La singularidad de las elecciones presidenciales de hoy radica en que su convocatoria ha sido anticipada por la muerte del jefe del Estado Lech Kaczynski, y su hermano gemelo, Jaroslaw, se presenta como candidato a sucederle en el cargo y principal rival de Komorowski.
Jaroslaw Kaczynski, de 61 años, presidente del partido nacionalista Derecho y Justicia (PIS), opositor, se lanzó a la carrera presidencial tras el fallecimiento de su hermano. Komorowski, de 58 años, de Plataforma Cívica (PO), presidente de la Cámara baja del parlamento y aliado del primer ministro liberal proeuropeo Donald Tusk, conserva una ventaja holgada en los sondeos, que indican que puede obtener en primera vuelta entre 41,1% y 51% de los sufragios, mientras que para su rival se pronostica entre 29% y 35,4%. Una segunda vuelta, en caso de que ninguno de los diez candidatos supere 50% de los votos, se realizará el 4 de julio.
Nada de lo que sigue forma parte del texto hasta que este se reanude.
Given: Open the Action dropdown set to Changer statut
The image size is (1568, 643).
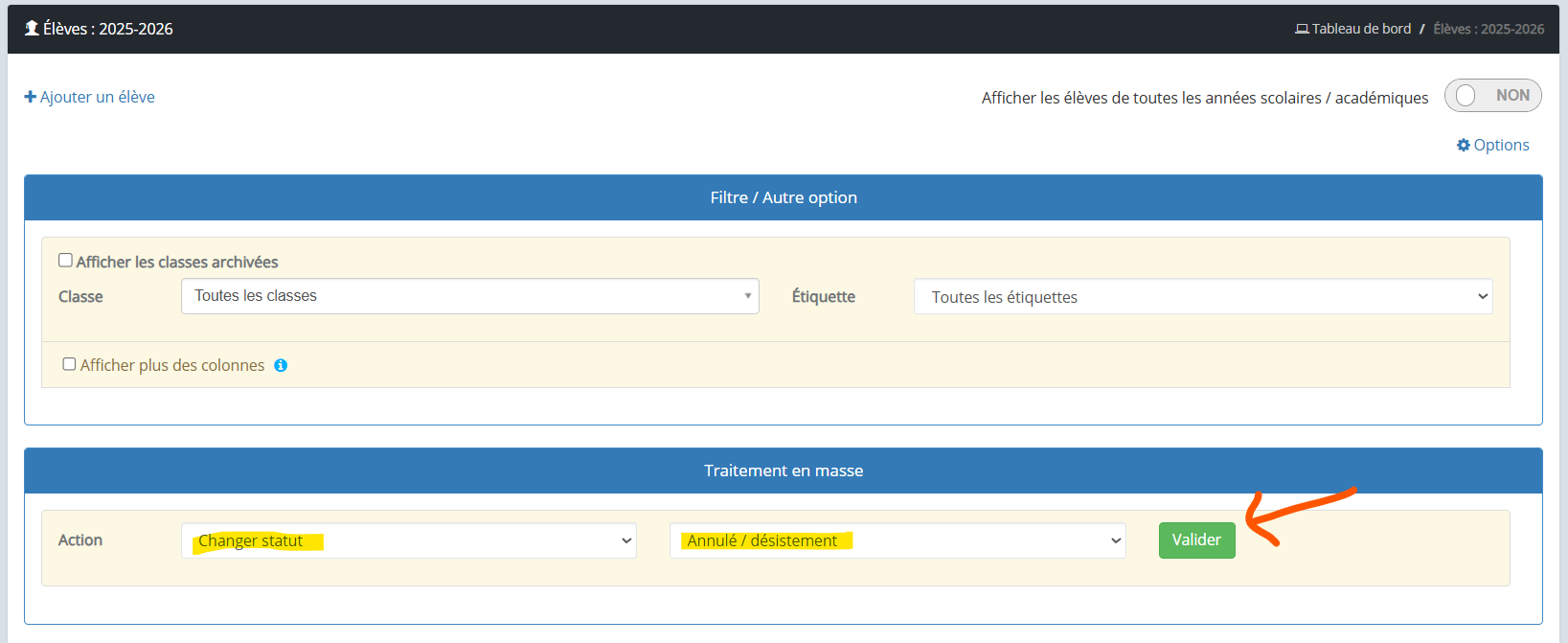Looking at the screenshot, I should pyautogui.click(x=408, y=540).
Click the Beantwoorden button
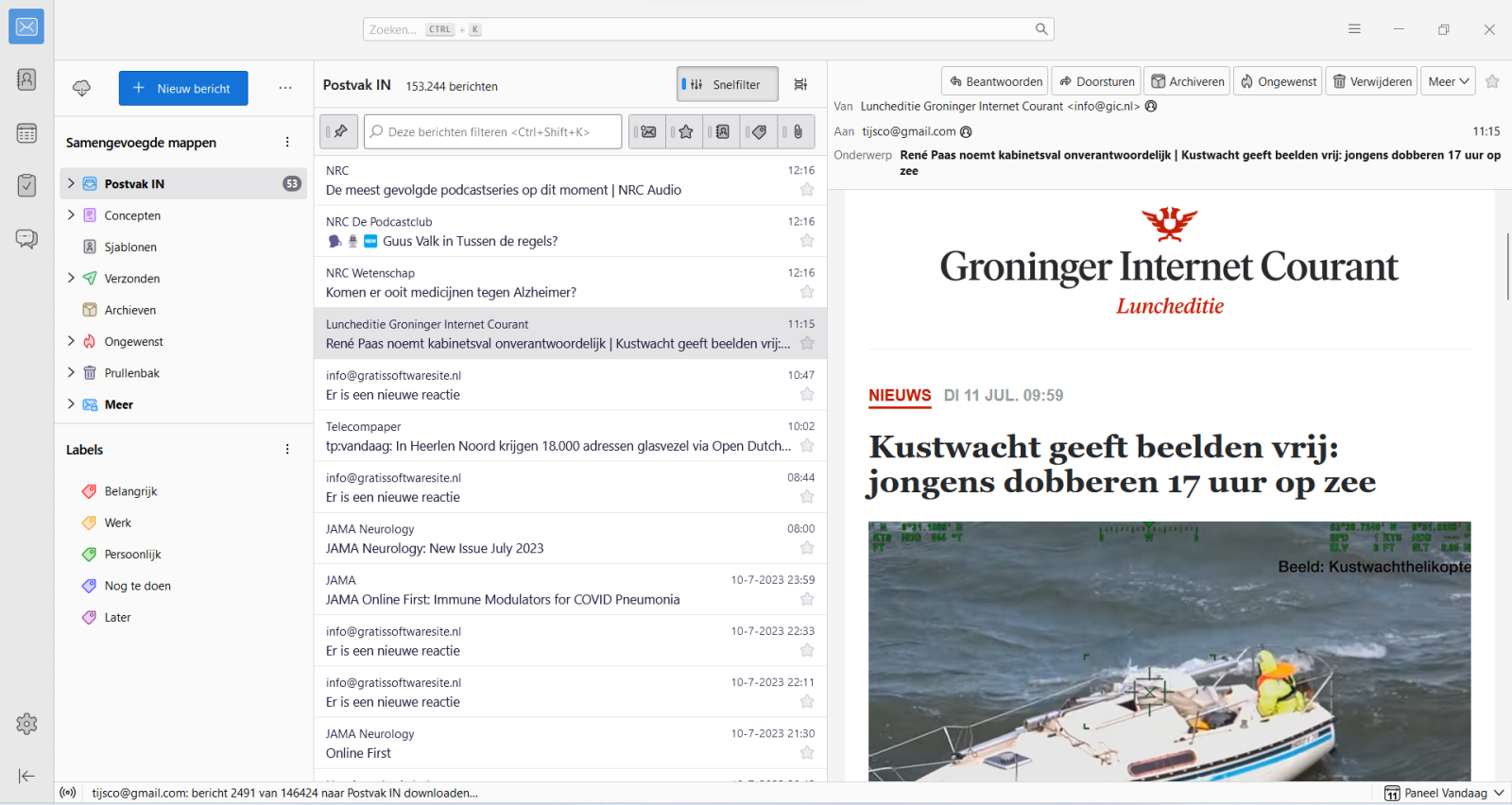 (x=995, y=82)
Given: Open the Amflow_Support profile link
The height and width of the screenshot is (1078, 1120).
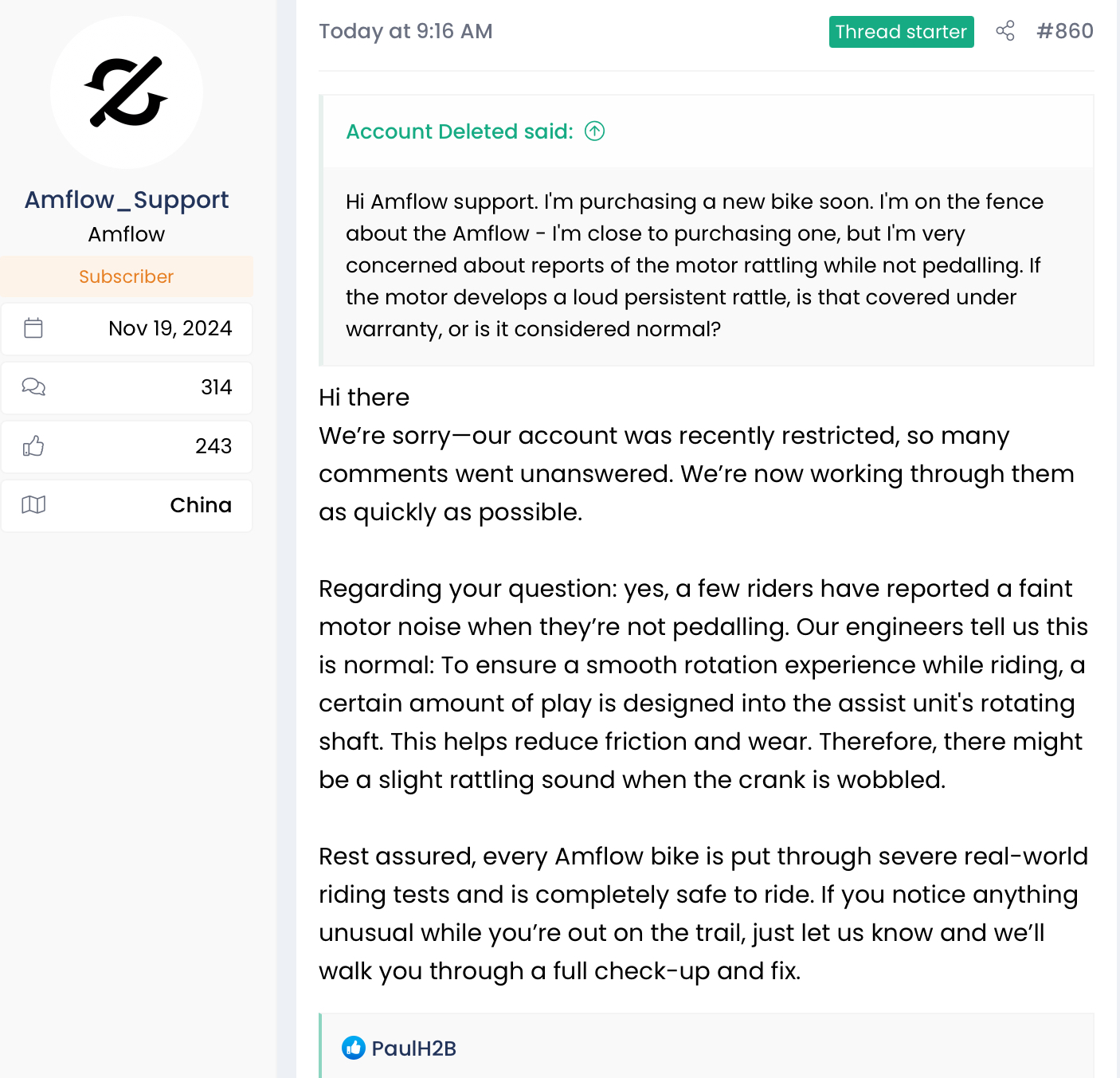Looking at the screenshot, I should (x=127, y=199).
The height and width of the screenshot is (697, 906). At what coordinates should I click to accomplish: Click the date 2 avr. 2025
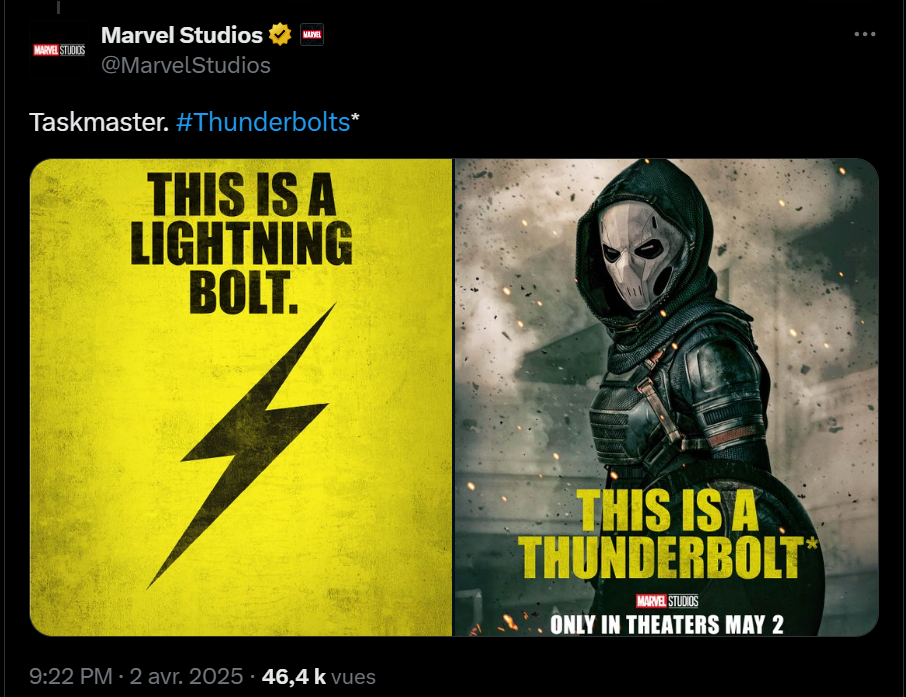point(186,676)
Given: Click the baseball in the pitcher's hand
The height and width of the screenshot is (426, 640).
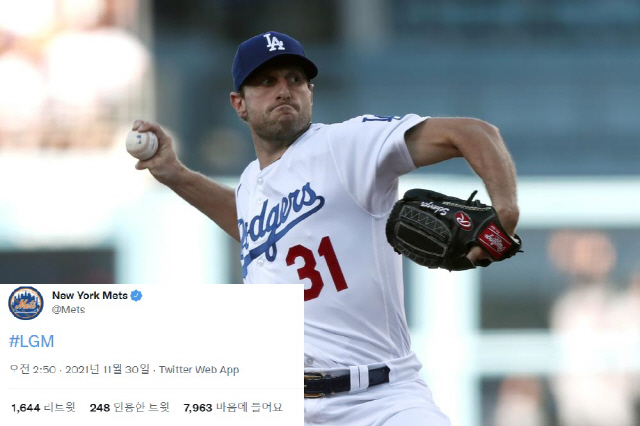Looking at the screenshot, I should coord(142,144).
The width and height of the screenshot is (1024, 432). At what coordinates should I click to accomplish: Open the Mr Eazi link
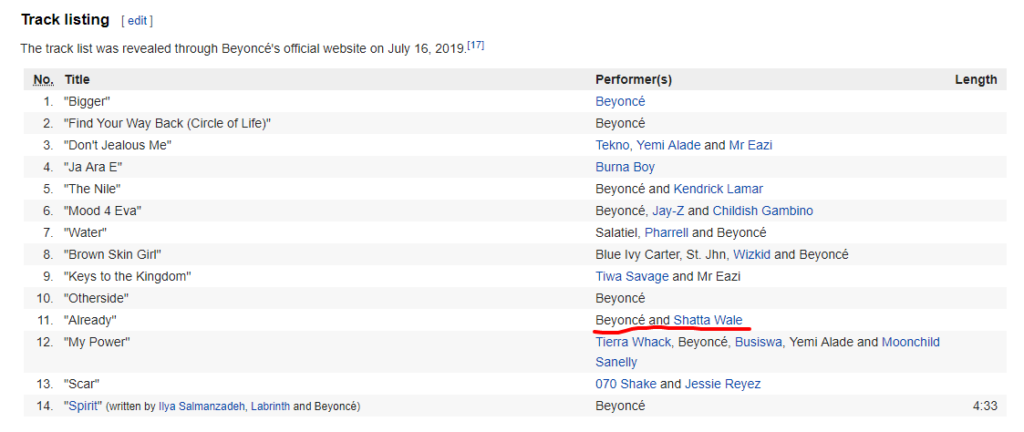click(x=750, y=145)
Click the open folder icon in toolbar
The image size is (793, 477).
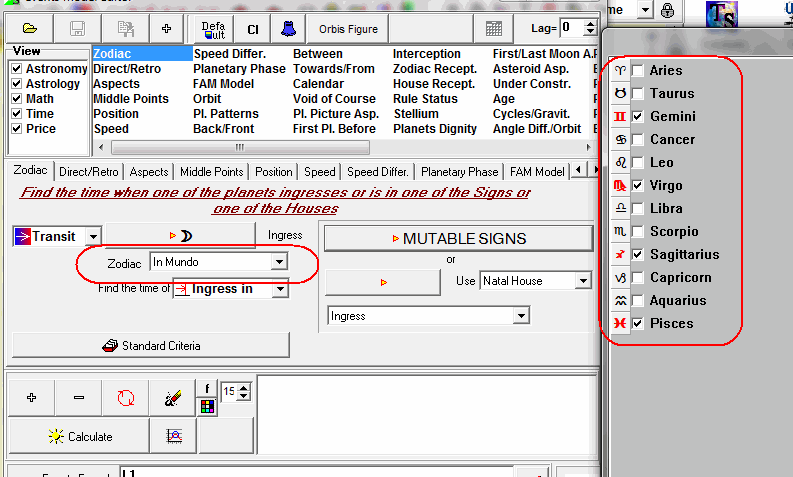click(x=30, y=28)
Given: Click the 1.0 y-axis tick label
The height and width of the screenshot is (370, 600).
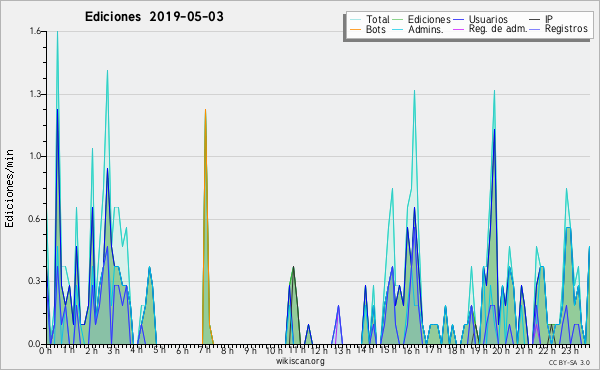Looking at the screenshot, I should [x=35, y=156].
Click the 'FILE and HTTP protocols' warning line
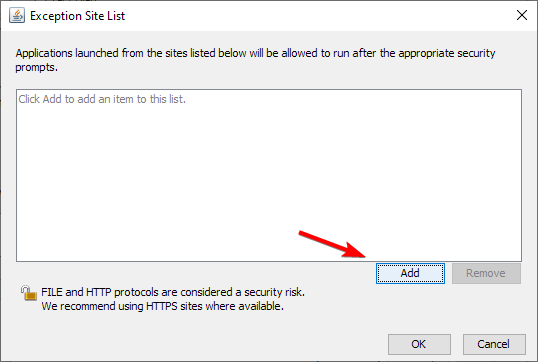The image size is (538, 362). [x=173, y=292]
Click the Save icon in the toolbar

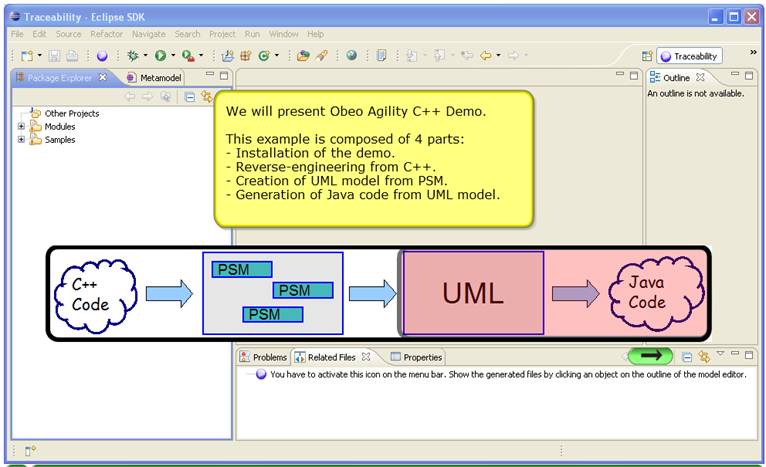click(56, 56)
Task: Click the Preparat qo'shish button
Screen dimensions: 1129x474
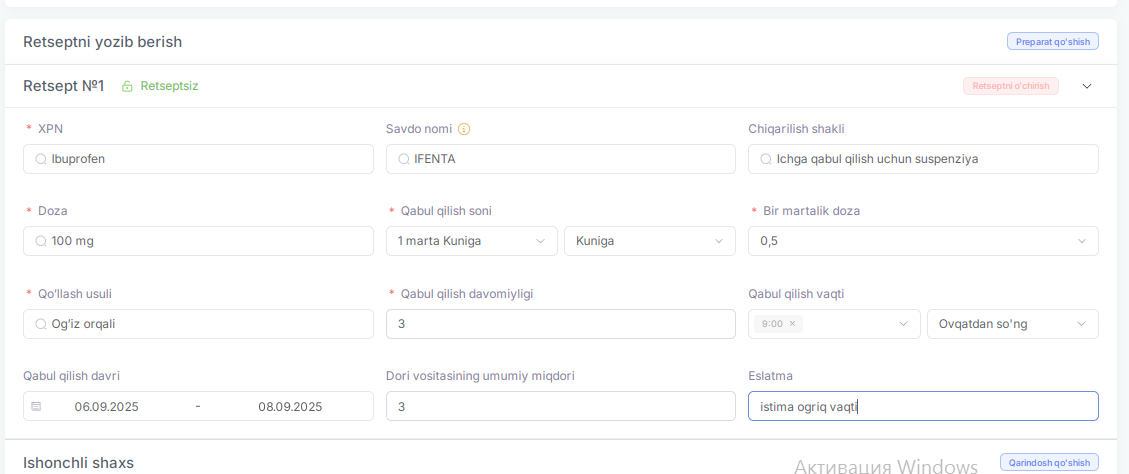Action: 1053,42
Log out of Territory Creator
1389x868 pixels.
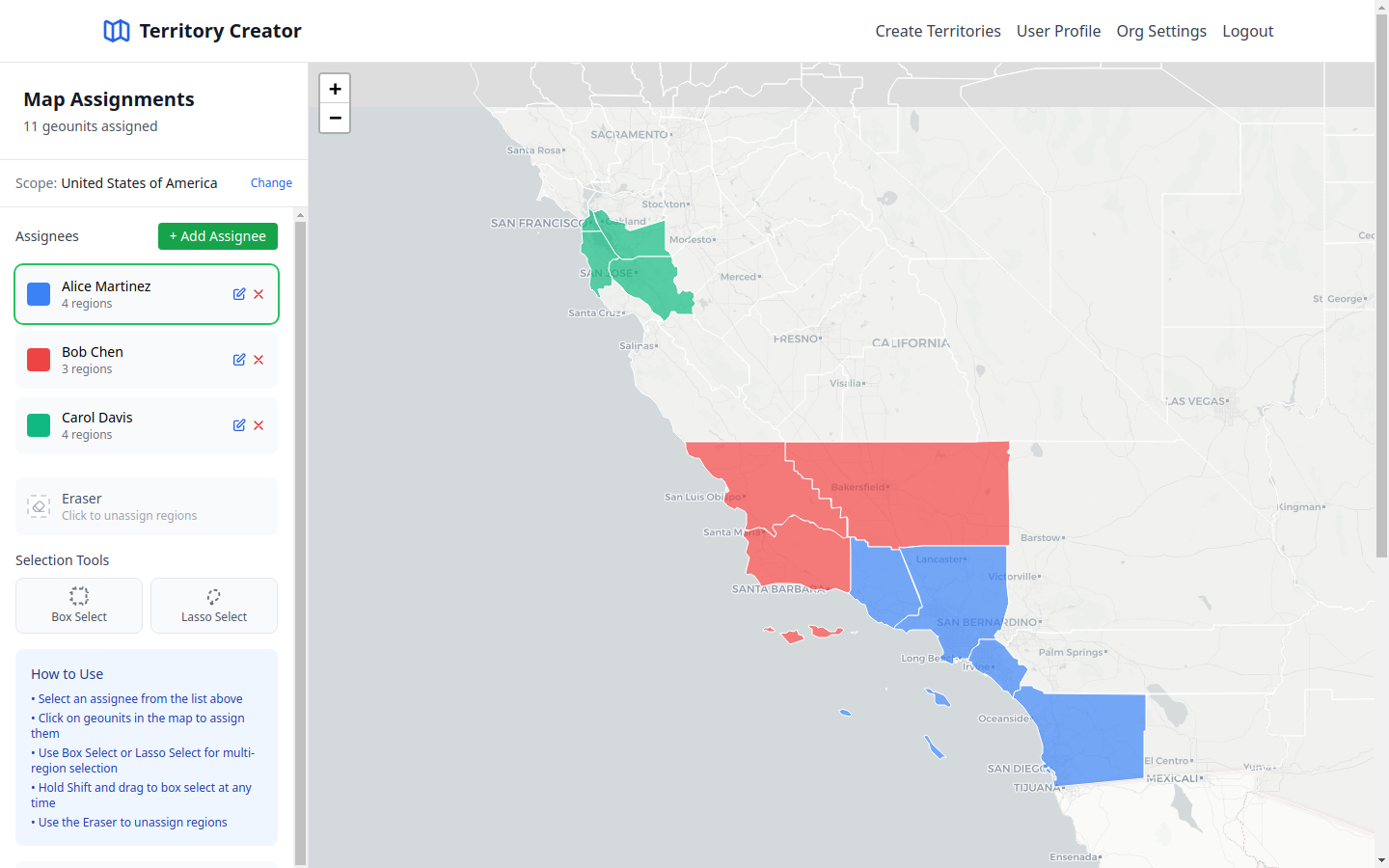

El viernes pasado, el candidato a la presidencia de Polonia Jaroslaw Kaczynski realizó una visita intensamente simbólica a la tumba de su hermano gemelo, último mandatario del país fallecido trágicamente, en su 61 cumpleaños y en el último día de campaña.
Lech Kaczynski falleció en un accidente de avión en Rusia el 10 de abril junto a otras 95 personas, entre ellas su mujer y gran parte de la élite política y militar de Polonia. Kaczynski y su esposa, Maria, fueron enterrados en la cripta de la catedral de Wawel en la antigua capital Cracovia.